Repo covers a lightweight unsupervised anomaly detection pipeline focused on historian CSV exports.
Core package lives in src/; CLI entry points train.py and detect.py orchestrate data prep, feature engineering, and model scoring.
requirements.txt pins analytics stack (pandas, scikit-learn, numpy, joblib)—assume Python 3.10+ with virtualenv per README.

Reuse src/data_loader.py::load_timeseries with DataLoadConfig to ensure consistent timestamp parsing, optional timezone localization, and feature inference.
When adding new ingestion logic, funnel it through load_timeseries or extend it; downstream code relies on df.attrs["feature_columns"] being populated for inference overrides.
Raise DataValidationError for user-facing data issues instead of generic exceptions so CLIs can surface clear messages.

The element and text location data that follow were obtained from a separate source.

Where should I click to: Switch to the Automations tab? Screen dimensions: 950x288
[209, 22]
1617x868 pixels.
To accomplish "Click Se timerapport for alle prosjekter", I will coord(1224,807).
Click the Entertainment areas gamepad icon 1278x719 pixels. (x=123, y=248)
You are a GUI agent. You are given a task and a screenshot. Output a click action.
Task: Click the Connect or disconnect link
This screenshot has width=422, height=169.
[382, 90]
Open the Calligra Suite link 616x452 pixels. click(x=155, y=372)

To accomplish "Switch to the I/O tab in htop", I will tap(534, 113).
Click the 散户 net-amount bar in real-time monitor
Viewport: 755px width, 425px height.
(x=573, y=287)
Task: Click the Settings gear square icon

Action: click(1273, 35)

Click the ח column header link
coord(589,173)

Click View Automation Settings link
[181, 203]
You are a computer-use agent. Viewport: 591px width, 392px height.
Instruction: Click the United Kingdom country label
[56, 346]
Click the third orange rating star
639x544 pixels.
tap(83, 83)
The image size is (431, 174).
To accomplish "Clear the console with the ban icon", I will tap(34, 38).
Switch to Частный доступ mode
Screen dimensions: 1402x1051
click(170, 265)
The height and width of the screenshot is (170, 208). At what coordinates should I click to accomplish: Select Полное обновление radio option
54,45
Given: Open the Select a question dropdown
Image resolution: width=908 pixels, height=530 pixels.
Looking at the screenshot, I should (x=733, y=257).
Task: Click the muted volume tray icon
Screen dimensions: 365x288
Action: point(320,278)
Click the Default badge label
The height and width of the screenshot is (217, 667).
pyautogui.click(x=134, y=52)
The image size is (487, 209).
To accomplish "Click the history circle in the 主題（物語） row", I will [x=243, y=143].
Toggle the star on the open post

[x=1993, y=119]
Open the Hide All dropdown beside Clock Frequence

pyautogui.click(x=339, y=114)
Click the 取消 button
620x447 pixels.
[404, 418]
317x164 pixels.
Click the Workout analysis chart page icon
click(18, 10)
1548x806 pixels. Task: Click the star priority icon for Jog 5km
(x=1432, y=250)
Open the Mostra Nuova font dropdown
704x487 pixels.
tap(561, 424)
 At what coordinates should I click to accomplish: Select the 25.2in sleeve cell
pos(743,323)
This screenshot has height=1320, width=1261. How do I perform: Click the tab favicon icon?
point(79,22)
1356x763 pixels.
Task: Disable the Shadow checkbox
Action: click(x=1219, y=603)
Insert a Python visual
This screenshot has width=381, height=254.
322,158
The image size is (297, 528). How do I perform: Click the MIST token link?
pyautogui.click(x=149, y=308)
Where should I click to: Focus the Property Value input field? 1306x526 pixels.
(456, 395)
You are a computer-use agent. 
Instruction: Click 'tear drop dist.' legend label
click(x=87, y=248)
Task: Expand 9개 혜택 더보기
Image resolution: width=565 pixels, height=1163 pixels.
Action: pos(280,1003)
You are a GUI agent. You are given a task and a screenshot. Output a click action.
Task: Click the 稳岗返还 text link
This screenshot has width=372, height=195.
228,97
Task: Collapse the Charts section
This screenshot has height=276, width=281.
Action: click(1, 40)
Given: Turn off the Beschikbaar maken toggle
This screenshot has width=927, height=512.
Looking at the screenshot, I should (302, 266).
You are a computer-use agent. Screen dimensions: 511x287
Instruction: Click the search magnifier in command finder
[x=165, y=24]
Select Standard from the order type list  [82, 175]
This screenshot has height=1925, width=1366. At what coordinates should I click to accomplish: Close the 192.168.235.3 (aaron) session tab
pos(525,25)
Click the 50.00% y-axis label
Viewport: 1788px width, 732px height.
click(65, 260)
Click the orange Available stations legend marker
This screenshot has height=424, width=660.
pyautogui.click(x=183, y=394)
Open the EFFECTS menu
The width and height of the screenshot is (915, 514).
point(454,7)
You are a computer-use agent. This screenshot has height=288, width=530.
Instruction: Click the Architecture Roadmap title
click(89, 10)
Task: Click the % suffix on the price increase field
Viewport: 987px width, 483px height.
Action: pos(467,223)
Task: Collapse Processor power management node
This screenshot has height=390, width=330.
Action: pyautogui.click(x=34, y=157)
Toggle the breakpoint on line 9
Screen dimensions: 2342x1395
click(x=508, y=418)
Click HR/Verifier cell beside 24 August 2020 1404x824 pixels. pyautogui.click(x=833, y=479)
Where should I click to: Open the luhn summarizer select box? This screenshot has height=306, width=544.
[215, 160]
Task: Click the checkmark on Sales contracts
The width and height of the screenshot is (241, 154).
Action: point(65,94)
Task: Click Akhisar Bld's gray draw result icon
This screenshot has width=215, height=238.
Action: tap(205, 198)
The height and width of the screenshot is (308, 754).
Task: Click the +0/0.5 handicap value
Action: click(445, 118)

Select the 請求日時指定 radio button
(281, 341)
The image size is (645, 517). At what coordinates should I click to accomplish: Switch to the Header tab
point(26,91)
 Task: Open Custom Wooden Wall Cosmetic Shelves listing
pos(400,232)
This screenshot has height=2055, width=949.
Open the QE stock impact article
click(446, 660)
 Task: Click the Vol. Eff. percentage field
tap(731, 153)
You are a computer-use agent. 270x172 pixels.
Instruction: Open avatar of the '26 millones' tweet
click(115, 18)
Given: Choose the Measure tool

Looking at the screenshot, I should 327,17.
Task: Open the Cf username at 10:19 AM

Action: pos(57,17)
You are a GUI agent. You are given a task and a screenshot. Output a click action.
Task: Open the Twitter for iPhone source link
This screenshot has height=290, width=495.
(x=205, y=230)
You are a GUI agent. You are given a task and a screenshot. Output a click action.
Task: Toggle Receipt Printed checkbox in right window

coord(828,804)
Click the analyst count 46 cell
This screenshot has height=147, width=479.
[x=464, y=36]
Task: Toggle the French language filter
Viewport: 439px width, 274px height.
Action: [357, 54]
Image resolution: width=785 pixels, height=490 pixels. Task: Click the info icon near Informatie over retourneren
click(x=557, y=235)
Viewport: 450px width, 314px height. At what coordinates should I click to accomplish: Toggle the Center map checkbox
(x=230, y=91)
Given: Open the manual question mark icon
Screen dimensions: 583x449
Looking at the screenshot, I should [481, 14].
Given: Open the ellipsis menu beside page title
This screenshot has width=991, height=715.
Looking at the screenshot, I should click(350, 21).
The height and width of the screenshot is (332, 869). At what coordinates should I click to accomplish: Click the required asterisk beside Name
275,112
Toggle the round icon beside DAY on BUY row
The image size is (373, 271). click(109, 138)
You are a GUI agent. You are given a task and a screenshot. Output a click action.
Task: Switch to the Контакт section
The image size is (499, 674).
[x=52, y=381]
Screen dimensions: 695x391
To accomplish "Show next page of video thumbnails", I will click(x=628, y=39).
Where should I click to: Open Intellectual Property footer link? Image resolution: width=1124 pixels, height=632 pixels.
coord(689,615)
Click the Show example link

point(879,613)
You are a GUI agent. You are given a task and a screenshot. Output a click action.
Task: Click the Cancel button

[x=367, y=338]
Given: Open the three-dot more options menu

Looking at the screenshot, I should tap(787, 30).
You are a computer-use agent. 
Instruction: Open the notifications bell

feature_engineering.build_feature_matrix is the single entry point for derived features; it controls rolling stats (add_rolling_statistics) and rate-of-change (add_rate_of_change).
Rolling windows are expressed with pandas offset aliases (default 5T, 15T, 60T); keep new feature names suffix-based so persisted artifacts stay discoverable.
Always pass through timestamp_column and any id_columns; the helper filters non-numeric fields automatically.

CLI expects PowerShell-friendly invocation (^ line continuations) and creates artifact bundles with pipeline + metadata.
fit_pipeline wraps StandardScaler + IsolationForest with configurable contamination, estimators, and random-state—extend via the existing Pipeline to avoid breaking saved artifacts.
generate_scores writes anomaly flags plus ranking; extra columns must come from the non-feature portion of feature_df.
Outputs default to ml/anomaly_detection/models/ and ml/anomaly_detection/outputs/; use ensure_parent_dir before writing new files.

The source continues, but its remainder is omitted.